Saturday, 19 August 2006

J Boczko, S Capello, M Mathe, E Erturk, H Patel, JV Joseph
University of Rochester Medical Center, Rochester, NY, USA

Introduction: To determine whether age affects operative parameters and surgical outcome in patients undergoing robot-assisted prostatectomy (RAP).

Method: Data from 361 consecutive RAPs by a single surgeon was collected. Men <60 years and > 60 years were compared in the following parameters: body mass index (BMI), total operating time, estimated blood loss, prostate specific antigen (PSA), specimen weight, pathologic stage and Gleason score, operative and postoperative complications, surgical margin status, and 6 month continence.

Result: The younger patients had a statistically significant (p<.05) lower specimen weight (49 vs. 57 grams) and pathologic Gleason score (6 vs. 7) than the older patients. No significant difference was noted between the two groups in operative time (215 vs. 221 min), blood loss (192 vs. 173 ml), PSA, BMI, positive margin rate (15% vs. 14%) urinary tract infection (1.8% vs. 2% of men), urinary retention post catheter removal (1.2% vs. 2%), and bladder neck contractures
(3.6% vs. 1.5%). 98% of men <60 were fully continent at 6 months compared to 92.6% of men > 60 (P<.05).
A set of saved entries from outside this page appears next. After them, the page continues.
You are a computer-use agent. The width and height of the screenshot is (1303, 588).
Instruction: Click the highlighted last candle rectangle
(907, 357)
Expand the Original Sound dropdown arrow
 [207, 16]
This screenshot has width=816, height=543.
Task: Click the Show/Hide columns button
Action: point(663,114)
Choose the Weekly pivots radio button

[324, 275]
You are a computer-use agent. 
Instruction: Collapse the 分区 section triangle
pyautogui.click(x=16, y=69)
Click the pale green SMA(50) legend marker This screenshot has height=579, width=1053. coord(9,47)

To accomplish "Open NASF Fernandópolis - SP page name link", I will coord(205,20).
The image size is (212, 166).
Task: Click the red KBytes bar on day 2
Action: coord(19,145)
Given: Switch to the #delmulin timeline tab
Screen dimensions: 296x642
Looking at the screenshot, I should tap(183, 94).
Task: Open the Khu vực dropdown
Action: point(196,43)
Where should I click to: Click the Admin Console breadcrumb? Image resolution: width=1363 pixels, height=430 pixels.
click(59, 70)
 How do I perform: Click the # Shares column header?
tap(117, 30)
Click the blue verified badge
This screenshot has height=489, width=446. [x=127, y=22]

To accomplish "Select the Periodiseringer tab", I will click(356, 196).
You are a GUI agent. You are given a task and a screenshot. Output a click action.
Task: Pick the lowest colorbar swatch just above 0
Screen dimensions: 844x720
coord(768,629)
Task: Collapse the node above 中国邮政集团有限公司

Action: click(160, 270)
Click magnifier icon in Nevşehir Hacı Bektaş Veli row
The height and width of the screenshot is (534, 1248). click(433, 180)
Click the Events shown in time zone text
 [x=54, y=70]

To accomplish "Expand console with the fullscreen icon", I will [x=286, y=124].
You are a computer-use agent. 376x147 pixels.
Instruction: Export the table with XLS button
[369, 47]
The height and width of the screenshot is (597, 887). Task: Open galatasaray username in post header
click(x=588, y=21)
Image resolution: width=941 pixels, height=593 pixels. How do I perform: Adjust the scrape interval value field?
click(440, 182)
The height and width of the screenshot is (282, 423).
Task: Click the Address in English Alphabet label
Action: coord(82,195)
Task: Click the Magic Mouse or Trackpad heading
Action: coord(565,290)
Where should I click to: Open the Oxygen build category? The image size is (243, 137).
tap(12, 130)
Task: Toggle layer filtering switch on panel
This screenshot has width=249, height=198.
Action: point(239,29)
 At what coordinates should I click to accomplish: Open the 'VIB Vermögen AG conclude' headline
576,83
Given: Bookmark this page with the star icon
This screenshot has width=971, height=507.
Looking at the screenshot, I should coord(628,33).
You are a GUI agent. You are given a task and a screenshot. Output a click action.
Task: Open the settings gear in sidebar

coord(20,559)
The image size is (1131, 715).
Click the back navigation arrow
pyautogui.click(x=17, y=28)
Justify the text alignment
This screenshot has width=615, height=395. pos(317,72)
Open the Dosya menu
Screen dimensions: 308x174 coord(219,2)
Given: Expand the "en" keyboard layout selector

Conclusion: Younger patients undergoing robot-assisted prostatectomy have a more rapid return to full continence status. However, although not statistically significant, younger patients are at an increased incidence of bladder neck contracture. One cause for this increased risk could be the significantly smaller prostates found in these younger patients. In order to alleviate this problem, extreme care should be used to minimize cautery use at the bladder neck and preserve its collateral flow, especially when operating on smaller prostates.